De landschapschilderkunst werd door velen op velerlei wijze uitgevoerd. Men zocht naar decoratieve opstelling, veelzijdige belichting en kleurigheid, terwijl het landschap meer verheerlijkt en geromantiseerd werd dan in dezelfde tijd in Holland gewoonte was: Gillis van Coninxloo, Rubens en zijn volgelingen, Jan Bruegel de Oudere. Onder de beste decoratieve landschapschilders zijn te noemen Jacob van Artois (1613-1686?), Frans Wouters (1612-1659), Lodewijk de Vadder (1605-1655), Jan Wildens (15861653) en Jan Siberechts. ïn tegenstelling tot hun Hollandse tijdgenoten waren de Vlaamse stilleven -schilders niet ingesteld op het uitdrukken van de diepe gemoedsrust, die alledaagse dingen in hen wekten. Alleen de bloemenschilders bereikten dit en dan vooral de besten onder hen: Jan Bruegel en de meer weelderige Daniël Seghers, die de bloemenkransen en -festoenen uitvond. De Vlaamse stillevenschilders echter schepten er behagen in overladen tafels vol vruchten, groente en wild af te beelden. Hun composities waren sterk decoratief, zelfs indien de kleuren dof aandeden (Pieter Boel, 1622-1674).

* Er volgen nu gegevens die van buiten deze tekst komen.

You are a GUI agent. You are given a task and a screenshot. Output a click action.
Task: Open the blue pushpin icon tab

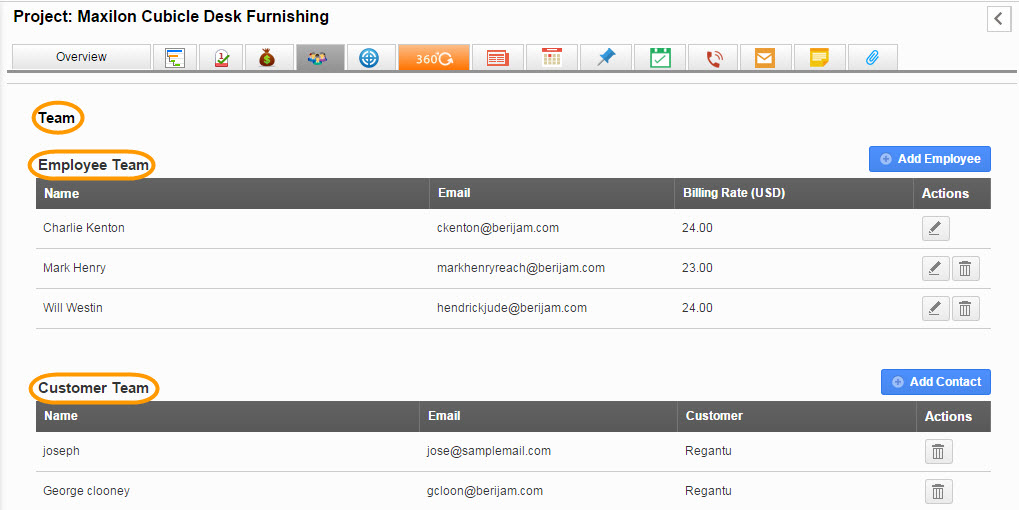(605, 58)
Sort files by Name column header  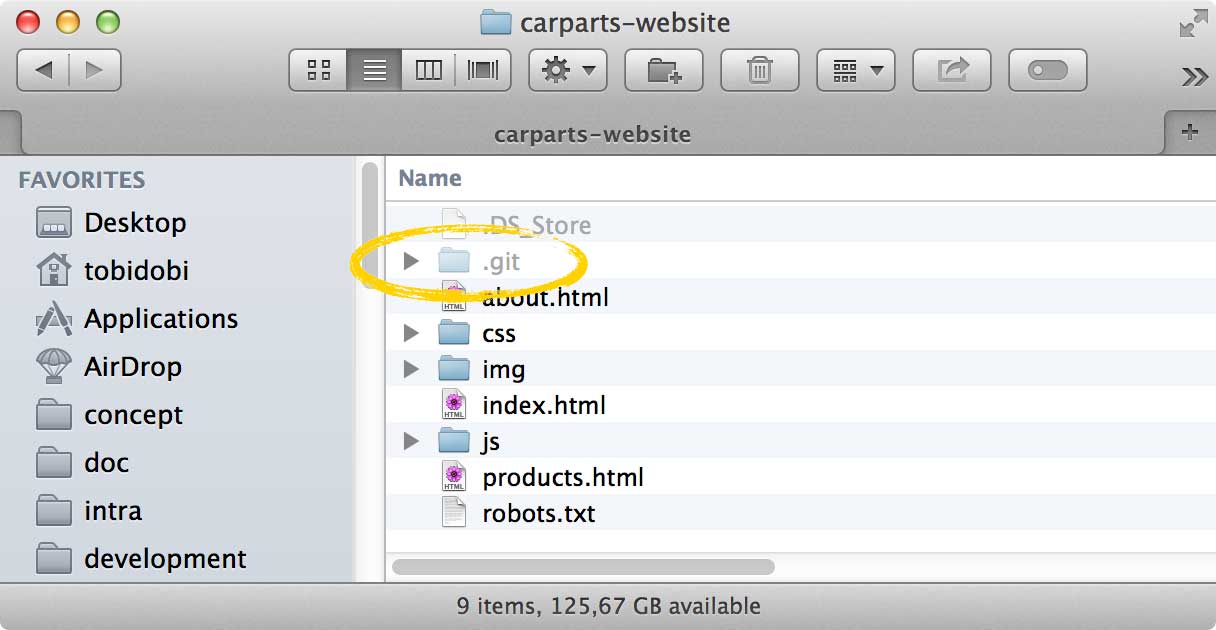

De meest bekende stillevenschilders waren Frans Snijders en Jan Fyt, die tevens uitstekende dierenschilders waren. In de weergave van levende dieren, in het bijzonder van jachttaferelen, was evenwel Paul de Vos hen verre vooruit. Bijna al deze schilders werkten te Antwerpen, doch ook in andere steden waren schilders aan het werk, zij het dan ook van minder kwaliteit, o.a. te Gent: Jan Janssens en Anselme van Hulle (1594-1668); te Luik: Jan-Willem Carlier (1638-1675) en Gerard Douffet (1594-1660); te Brugge: de verdienstelijke portretschilder Jacob van Oost (1601-1671) en zijn zoon Jacob (1639-1713).

Na het midden van de 17de eeuw was de bloeitijd der Vlaamse schilderkunst voorbij. Rubens stierf in 1640, Van Dyck in 1641, wel is waar bleef Jordaens nog doorwerken tot 1678, maar daarna trad geen werkelijk grote kracht meer naar voren. Bovendien werden de economische omstandigheden steeds ongunstiger, waardoor de koopkracht verminderde en geen belangrijke opdrachten meer de scheppingsdrang stimuleerden. In de 18de eeuw herinnerde Pieter Verhaegen (1728-1811) nog even aan Rubens’ kleurenweelde, echter zonder diens compositievermogen, terwijl zijn werk voorts ontsierd wordt door plompheid.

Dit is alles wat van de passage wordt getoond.